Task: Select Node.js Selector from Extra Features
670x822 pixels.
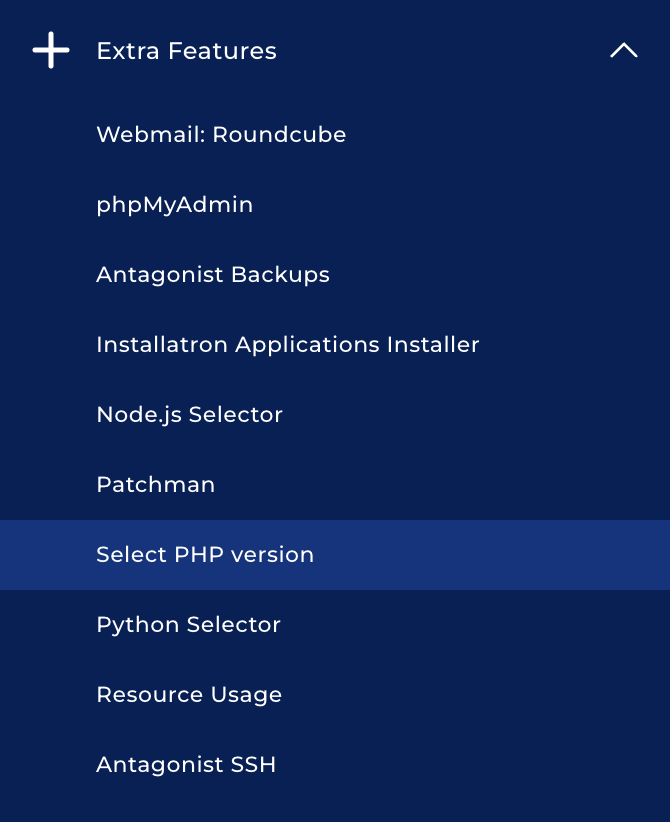Action: click(x=189, y=414)
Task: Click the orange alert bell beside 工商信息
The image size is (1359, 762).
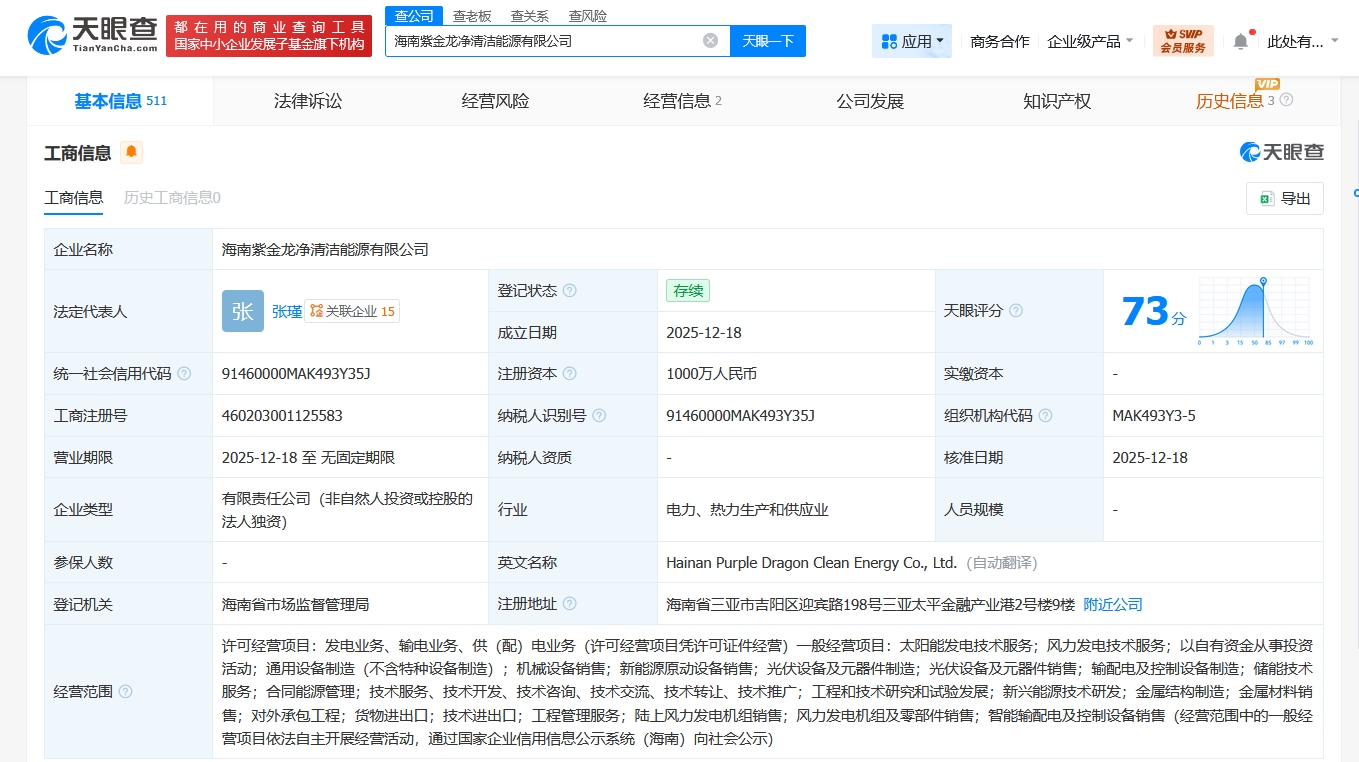Action: pos(131,153)
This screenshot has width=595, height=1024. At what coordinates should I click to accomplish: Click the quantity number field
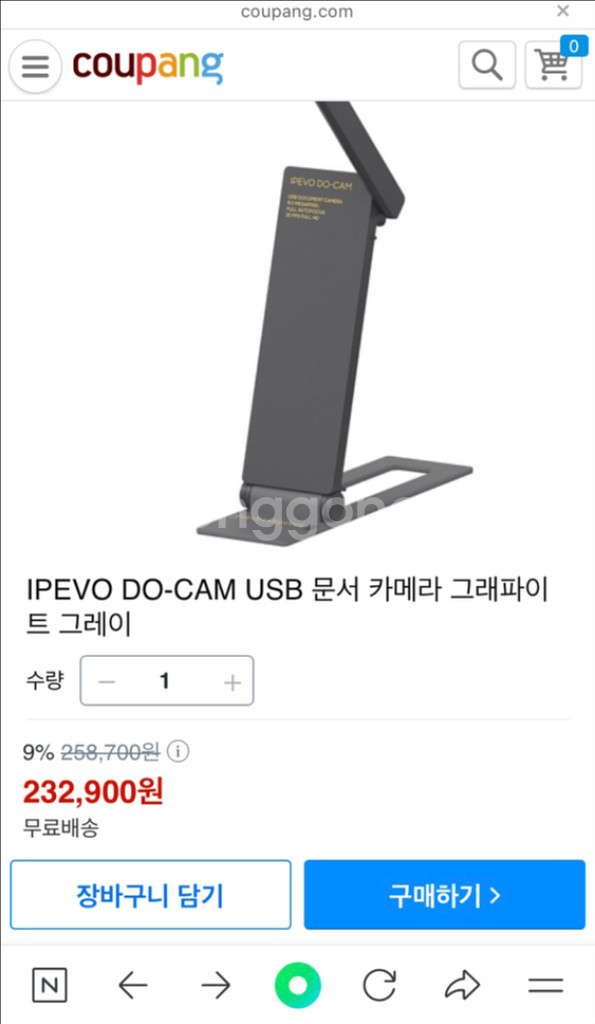(165, 681)
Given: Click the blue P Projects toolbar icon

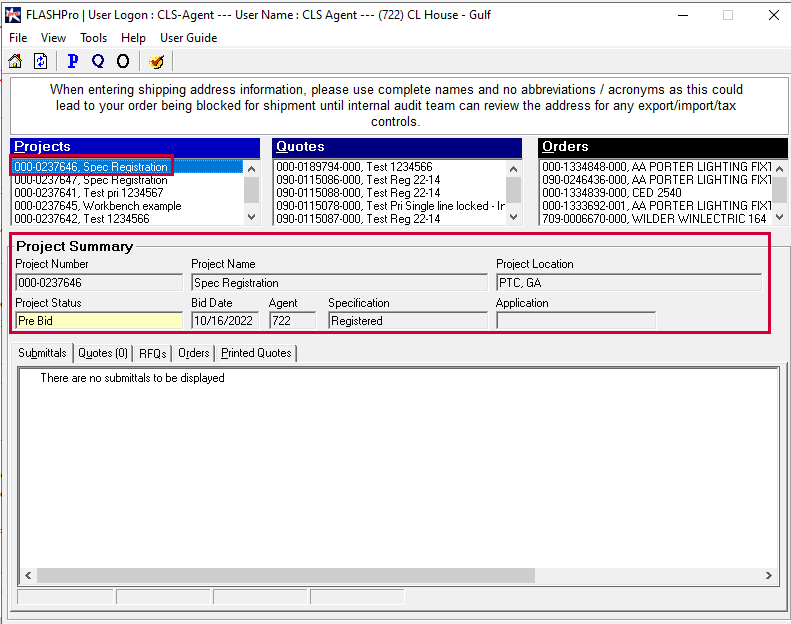Looking at the screenshot, I should click(x=72, y=61).
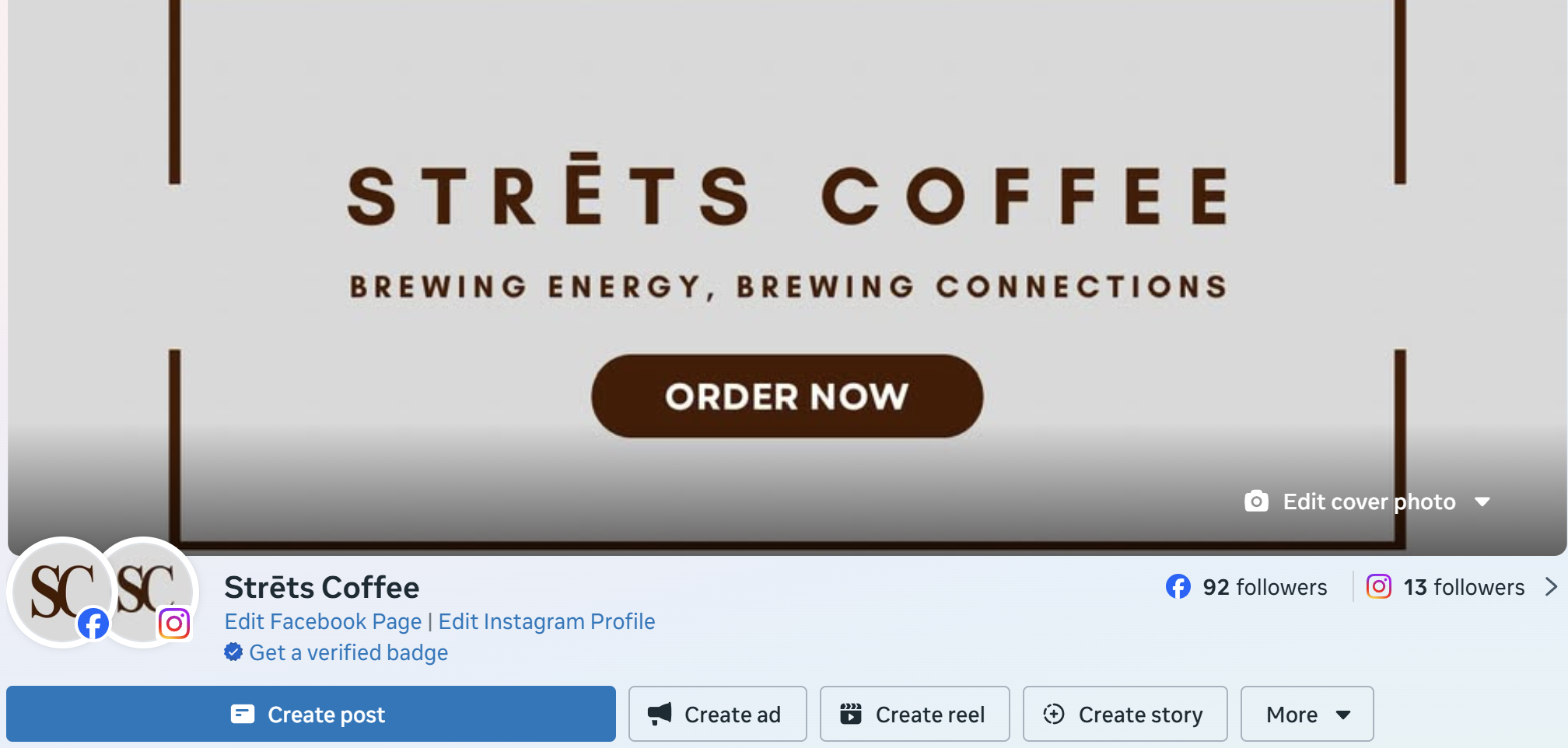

□ □ □ □ □

Reproduce the whole listing above word for word, dropping each image.

Output of the exercise ::
Task: Select Node.js Selector from Extra Features
670x822 pixels.
Action: click(x=189, y=414)
Task: Click the orange alert bell beside 工商信息
The image size is (1359, 762).
Action: pos(131,153)
This screenshot has width=595, height=1024. At what coordinates should I click to accomplish: Click the quantity number field
(165, 681)
Given: Click the blue P Projects toolbar icon

Looking at the screenshot, I should click(x=72, y=61).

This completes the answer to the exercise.